* _TASK_: Swap "cabinet" for "shelf" in the items running from the line that contains "How do I perform: Click the person" down to the line that contains "click(x=315, y=306)", and give back only those lines, otherwise unchanged.

>> BEGIN DATA EXTRACT

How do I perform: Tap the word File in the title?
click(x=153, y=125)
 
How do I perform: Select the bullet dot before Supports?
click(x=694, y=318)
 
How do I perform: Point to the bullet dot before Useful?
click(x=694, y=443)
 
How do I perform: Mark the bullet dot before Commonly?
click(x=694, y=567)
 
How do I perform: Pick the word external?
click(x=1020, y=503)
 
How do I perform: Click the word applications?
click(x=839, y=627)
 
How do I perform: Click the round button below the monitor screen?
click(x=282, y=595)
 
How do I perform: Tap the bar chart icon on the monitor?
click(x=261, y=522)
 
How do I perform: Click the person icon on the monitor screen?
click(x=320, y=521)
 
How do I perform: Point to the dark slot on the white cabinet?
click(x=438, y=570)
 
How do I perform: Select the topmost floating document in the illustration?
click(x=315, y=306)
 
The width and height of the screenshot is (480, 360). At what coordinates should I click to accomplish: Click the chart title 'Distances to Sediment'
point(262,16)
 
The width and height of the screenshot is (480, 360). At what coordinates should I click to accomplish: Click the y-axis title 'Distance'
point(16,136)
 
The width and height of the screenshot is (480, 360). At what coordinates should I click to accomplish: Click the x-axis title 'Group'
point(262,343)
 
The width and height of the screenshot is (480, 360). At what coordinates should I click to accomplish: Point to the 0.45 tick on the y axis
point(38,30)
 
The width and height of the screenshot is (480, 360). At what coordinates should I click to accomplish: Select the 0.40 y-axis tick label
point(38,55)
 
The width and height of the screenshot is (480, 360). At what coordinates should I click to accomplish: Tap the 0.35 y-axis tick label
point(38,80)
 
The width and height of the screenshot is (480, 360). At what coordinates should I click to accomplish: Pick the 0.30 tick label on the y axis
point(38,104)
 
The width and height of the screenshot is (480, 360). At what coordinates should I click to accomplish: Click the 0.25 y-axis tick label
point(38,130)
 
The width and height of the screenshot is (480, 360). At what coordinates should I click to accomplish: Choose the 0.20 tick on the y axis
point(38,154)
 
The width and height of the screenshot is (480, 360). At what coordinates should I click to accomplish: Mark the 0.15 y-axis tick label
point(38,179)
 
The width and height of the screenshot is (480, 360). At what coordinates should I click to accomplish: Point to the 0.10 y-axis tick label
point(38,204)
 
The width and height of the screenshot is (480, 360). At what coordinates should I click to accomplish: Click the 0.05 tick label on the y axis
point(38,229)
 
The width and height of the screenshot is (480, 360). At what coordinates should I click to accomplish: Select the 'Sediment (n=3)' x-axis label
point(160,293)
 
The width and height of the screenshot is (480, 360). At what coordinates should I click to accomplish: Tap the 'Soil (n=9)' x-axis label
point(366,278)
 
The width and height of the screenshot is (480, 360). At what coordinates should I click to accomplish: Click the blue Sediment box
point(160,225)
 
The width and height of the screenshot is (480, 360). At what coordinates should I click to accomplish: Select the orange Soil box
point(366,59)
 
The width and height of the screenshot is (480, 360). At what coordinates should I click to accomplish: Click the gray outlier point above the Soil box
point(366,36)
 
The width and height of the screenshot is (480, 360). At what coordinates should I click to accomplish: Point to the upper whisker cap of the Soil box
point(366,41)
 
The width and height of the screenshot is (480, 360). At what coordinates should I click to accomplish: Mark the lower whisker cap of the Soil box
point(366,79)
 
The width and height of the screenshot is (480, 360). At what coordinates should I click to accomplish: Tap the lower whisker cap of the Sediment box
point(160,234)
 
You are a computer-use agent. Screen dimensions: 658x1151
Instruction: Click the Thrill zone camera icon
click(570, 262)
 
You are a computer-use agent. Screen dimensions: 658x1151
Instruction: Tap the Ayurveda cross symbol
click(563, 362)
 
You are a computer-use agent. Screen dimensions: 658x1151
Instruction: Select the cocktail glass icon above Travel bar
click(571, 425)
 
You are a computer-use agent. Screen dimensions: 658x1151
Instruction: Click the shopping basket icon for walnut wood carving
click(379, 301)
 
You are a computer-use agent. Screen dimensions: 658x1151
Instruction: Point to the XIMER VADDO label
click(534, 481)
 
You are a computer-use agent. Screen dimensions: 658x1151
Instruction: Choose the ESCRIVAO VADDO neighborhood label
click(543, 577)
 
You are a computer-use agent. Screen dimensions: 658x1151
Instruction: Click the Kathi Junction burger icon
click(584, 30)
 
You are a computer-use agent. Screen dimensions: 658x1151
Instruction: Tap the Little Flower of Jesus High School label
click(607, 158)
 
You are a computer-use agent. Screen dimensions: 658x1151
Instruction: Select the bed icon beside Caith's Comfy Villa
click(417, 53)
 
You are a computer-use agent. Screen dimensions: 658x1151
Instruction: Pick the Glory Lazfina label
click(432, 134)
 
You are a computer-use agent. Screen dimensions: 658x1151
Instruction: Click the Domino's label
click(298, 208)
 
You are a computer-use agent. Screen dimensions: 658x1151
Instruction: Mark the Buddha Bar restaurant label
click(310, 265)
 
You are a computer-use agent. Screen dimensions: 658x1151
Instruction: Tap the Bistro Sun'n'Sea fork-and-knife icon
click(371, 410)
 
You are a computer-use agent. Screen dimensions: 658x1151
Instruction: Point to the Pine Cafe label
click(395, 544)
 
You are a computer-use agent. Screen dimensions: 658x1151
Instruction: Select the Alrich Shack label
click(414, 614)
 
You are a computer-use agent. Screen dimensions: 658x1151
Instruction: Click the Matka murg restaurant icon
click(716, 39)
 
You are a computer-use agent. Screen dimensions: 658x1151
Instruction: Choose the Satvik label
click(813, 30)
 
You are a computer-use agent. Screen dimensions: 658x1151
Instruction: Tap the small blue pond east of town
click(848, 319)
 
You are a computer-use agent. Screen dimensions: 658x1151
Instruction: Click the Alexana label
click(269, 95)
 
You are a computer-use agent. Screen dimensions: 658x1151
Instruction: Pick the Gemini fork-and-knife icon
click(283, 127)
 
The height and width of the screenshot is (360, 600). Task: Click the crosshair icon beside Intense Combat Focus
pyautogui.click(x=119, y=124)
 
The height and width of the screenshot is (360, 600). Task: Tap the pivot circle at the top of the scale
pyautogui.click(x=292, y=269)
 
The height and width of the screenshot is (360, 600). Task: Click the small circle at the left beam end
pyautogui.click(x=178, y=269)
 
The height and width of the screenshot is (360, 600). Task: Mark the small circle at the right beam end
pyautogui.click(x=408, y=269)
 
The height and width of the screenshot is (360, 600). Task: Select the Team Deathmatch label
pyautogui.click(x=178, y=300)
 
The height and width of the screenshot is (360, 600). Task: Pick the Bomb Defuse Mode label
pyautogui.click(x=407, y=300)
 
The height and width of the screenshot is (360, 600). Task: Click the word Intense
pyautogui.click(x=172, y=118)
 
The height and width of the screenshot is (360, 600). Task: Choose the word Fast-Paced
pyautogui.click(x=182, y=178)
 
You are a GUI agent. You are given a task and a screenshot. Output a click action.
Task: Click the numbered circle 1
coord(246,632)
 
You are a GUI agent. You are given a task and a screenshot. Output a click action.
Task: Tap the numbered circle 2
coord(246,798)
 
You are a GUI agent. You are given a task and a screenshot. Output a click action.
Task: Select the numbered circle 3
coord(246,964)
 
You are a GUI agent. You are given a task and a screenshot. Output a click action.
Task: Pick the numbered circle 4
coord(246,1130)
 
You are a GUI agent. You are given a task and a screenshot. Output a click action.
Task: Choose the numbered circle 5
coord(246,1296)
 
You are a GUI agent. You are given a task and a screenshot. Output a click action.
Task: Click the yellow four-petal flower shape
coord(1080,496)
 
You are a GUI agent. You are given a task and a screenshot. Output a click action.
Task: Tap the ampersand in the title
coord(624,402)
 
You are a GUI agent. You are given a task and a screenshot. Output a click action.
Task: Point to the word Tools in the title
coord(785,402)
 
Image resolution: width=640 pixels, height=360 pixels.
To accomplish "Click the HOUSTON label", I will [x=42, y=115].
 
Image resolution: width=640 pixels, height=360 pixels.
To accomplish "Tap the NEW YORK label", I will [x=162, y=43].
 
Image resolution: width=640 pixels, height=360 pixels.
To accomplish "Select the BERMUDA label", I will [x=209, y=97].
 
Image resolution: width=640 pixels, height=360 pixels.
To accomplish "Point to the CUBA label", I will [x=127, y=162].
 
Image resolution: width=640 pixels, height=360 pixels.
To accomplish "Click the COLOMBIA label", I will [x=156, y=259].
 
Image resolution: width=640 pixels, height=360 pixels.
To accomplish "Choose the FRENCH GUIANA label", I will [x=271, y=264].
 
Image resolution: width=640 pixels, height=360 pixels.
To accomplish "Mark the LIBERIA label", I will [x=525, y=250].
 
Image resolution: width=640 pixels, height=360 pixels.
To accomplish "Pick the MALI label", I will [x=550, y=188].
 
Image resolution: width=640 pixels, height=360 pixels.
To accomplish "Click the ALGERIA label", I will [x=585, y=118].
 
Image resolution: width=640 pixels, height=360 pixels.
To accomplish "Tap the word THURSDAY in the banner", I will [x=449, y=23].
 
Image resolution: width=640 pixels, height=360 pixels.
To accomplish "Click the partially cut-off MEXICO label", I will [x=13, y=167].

>> END DATA EXTRACT

* _REPLY_:
How do I perform: Click the person icon on the monitor screen?
click(x=320, y=521)
 
How do I perform: Point to the dark slot on the white shelf?
click(x=438, y=570)
 
How do I perform: Select the topmost floating document in the illustration?
click(x=315, y=306)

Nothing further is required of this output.